Phase 3 (Weeks 7-10, Detection): Build 20+ custom detection rules. Configure AIR levels. Enable advanced live response. Build hunting query library. Careful ASR rules to block with exclusions.

Phase 4 (Weeks 11-12, Readiness): Deploy Sysmon. Configure audit policies. Enable PowerShell logging. Onboard Linux servers. Stage collection tools.

Phase 5 (Ongoing, Optimization): Operationalize vulnerability management. Build monitoring dashboards. Create governance documentation. Deploy automation playbooks.

Lab self-assessment

Review your completed assessment against these criteria:

Did you identify the compound risk of no LAPS + no LSASS protection as the highest-priority gap? This compound gap enables the entire lateral movement phase of any attack chain.

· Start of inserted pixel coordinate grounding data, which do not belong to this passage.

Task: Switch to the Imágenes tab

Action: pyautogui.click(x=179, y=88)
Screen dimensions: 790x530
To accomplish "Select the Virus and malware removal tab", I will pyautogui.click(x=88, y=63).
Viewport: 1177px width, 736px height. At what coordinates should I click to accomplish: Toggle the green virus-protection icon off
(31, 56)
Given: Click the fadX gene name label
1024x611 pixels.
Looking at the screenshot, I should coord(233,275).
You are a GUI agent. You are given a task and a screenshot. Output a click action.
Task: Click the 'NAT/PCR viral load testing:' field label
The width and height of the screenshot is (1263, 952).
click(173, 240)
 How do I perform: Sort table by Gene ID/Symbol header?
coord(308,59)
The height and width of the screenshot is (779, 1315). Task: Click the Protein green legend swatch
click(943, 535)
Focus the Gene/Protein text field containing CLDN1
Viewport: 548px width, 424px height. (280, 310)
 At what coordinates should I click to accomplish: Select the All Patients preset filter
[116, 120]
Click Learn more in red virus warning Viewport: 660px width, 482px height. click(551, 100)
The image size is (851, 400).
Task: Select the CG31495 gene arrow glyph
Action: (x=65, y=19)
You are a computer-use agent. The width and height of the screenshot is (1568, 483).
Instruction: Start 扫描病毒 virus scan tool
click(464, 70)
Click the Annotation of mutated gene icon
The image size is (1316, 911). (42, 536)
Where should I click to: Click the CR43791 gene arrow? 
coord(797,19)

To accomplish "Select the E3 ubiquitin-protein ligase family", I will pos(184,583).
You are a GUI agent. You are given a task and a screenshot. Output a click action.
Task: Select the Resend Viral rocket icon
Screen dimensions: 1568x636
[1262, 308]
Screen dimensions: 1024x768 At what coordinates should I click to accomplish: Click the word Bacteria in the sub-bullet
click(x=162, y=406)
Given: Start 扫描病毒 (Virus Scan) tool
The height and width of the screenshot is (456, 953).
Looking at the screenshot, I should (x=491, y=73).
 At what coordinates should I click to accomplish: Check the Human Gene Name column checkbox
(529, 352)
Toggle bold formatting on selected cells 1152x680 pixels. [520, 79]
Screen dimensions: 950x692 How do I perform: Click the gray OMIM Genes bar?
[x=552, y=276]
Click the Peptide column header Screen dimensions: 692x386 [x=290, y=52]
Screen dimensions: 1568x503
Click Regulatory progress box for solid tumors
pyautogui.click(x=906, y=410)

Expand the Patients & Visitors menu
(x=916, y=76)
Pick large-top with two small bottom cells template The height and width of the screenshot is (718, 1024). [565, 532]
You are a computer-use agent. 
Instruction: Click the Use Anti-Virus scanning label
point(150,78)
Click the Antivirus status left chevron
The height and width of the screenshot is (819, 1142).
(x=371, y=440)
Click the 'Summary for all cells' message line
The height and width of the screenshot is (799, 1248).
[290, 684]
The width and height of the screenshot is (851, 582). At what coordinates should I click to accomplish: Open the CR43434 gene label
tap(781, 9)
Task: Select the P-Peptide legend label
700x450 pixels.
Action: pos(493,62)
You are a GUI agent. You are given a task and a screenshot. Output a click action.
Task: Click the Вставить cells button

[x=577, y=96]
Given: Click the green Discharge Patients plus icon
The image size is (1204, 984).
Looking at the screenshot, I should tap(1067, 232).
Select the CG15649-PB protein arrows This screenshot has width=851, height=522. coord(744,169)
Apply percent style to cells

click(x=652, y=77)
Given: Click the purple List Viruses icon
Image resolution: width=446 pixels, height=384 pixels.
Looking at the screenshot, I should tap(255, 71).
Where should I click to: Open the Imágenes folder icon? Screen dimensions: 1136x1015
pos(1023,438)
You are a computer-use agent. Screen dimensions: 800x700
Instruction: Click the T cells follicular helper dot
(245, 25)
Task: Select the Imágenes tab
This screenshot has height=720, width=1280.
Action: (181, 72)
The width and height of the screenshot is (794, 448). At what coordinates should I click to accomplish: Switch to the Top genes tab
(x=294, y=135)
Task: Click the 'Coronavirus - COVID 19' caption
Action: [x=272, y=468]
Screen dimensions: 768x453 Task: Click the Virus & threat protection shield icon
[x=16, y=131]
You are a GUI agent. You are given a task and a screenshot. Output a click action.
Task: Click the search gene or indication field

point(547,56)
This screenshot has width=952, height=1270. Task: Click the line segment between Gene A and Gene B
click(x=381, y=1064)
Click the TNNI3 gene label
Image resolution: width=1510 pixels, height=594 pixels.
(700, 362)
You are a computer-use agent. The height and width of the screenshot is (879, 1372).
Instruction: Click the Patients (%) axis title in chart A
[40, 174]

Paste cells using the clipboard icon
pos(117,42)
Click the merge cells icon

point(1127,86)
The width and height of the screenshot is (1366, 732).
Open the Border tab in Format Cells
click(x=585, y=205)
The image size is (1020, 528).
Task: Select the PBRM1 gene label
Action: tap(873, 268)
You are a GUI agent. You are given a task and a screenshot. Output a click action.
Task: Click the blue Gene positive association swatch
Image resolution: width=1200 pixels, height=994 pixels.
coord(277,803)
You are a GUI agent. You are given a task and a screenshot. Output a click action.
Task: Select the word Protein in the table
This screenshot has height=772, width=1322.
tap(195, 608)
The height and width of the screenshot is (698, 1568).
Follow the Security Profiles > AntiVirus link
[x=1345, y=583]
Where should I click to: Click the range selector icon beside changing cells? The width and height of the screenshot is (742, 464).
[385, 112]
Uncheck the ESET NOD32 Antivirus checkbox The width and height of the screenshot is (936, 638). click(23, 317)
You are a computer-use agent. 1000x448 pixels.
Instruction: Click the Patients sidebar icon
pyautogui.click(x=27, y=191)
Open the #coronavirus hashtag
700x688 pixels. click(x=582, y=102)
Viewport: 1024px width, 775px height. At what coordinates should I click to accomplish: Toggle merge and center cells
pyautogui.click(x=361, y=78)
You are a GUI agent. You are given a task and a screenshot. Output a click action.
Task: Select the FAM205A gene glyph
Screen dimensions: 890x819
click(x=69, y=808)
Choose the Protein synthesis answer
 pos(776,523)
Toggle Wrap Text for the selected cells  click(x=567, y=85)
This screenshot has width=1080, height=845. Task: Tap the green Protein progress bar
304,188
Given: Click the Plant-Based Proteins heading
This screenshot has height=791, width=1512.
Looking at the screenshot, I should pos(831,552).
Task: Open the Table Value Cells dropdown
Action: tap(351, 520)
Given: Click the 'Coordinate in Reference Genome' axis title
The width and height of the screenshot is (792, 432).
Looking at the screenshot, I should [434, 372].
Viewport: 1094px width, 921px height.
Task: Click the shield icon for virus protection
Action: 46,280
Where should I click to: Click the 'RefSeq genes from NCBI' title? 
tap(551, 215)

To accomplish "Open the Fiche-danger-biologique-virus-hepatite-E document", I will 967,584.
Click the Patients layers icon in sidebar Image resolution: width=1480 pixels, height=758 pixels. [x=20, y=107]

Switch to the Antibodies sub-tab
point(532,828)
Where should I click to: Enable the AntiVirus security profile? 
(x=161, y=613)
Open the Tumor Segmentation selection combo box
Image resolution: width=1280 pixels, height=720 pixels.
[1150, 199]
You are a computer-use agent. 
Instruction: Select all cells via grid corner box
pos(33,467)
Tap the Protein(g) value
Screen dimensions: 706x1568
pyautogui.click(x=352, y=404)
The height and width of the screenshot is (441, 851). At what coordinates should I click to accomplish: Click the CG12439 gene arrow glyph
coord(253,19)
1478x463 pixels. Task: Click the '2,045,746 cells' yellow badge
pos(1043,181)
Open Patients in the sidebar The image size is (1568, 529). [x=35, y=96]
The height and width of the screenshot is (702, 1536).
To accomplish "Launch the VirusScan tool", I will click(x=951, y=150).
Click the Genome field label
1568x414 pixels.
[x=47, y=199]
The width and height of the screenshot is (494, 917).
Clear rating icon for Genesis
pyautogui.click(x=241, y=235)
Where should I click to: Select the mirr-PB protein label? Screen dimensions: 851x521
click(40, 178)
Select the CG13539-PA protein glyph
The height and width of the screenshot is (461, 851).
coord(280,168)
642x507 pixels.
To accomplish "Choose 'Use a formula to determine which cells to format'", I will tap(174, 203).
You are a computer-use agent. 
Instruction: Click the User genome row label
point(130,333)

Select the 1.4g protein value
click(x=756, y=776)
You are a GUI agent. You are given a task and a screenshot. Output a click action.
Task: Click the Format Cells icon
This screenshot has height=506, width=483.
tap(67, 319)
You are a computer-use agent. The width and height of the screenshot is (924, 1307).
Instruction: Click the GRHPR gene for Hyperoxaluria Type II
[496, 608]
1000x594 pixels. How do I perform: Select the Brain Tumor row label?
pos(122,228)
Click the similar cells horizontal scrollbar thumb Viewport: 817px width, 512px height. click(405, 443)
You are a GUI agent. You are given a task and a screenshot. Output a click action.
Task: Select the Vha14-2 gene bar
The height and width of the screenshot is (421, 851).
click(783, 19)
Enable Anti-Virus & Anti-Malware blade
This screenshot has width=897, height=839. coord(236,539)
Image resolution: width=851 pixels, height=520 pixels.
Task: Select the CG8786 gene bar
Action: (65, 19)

Did your deployment plan put visibility actions (audit mode, monitoring) before enforcement actions (block mode, CA)? The audit-first methodology prevents deployment failures.

Did you account for the 85 unboarded devices in Phase 1? You cannot assess or protect what you cannot see.

Did your Phase 2 include LAPS before most ASR rules? LAPS has lower blast radius and higher lateral movement prevention value than most individual ASR rules.

In your gap analysis, you ranked "no custom detection rules" as gap #4 but another analyst ranked it #2 (above ASR rules). What is the strongest argument for prioritizing ASR deployment over custom detections?
ASR rules are easier to deploy than custom detections, so they should go first for quick wins.
ASR rules prevent attacks; custom detections detect them after they begin. An ASR rule in block mode that stops LSASS credential dumping eliminates the attack at the prevention layer — no detection, triage, investigation, or response required. A custom detection rule that alerts on LSASS credential dumping detects the attack after the credentials have been stolen — requiring analyst triage, investigation, and response while the attacker uses the stolen credentials. Prevention eliminates the incident entirely. Detection initiates an incident response workflow. Every attack prevented by ASR is an attack your SOC does not need to detect, investigate, or respond to. Prevention reduces the detection workload. Deploy prevention first, then build detections for the techniques that bypass prevention.
ASR rules are free while custom detections require engineering time — the cost argument favors ASR first.
Custom detections generate too many false positives to deploy early — they should wait until the team has more experience with MDE.